The premise that exit wounds are larger than entrance wounds is a generality only. A man was found in early decomposition on his bed with a rifle next to his body. A gaping stellate wound on the right side of the forehead extended posteriorly to the right parietal region (Fig.1). A smaller stellate wound was on the occipitoparietal region (Fig.2).
Examination of the right forehead wound disclosed central blackening of the wound edges, consistent with a contact wound. Examination of the calvarium disclosed external beveling of the edges of the skull wound deep to the occipitoparietal scalp wound, confirming that the posterior, smaller wound was the exit. Skull wounds may be comminuted and, as such, require reapproximation of the bony fragments to allow confirmation of the nature of the beveling.

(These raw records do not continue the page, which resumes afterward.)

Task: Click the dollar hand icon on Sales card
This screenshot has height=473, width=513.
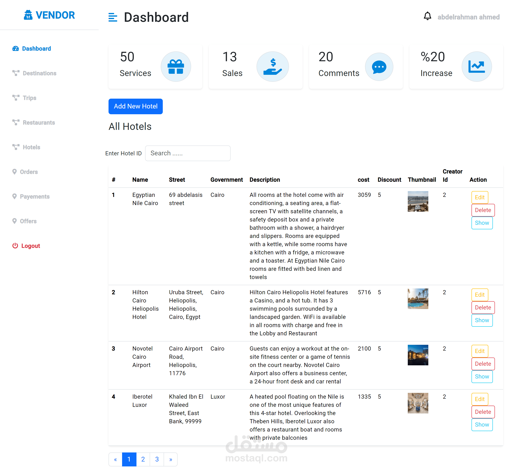Action: pyautogui.click(x=273, y=66)
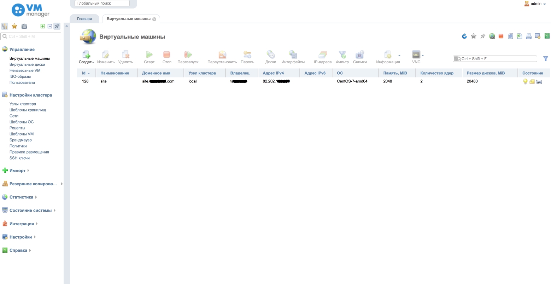551x284 pixels.
Task: Open the Диски toolbar icon
Action: coord(271,55)

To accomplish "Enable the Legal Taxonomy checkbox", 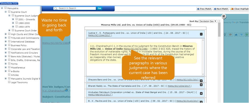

In a contact shot fired anywhere on the head, the gases from the firing discharge can enter into the skull. This results in an acute build-up of intracranial pressure with the rigid cranium attempting to accommodate it by expansion. Gases under pressure accumulate inside the cranium and in the process of attempting to release this build-up of pressure, fractures will arise with outward expansion with outwards pushing of the fracture fragments and consent tears (lacerations) through the skin of the face as these sharp and tough bony fragments are pushed outwards. This is seen especially on the face and this produces facial distortion effects.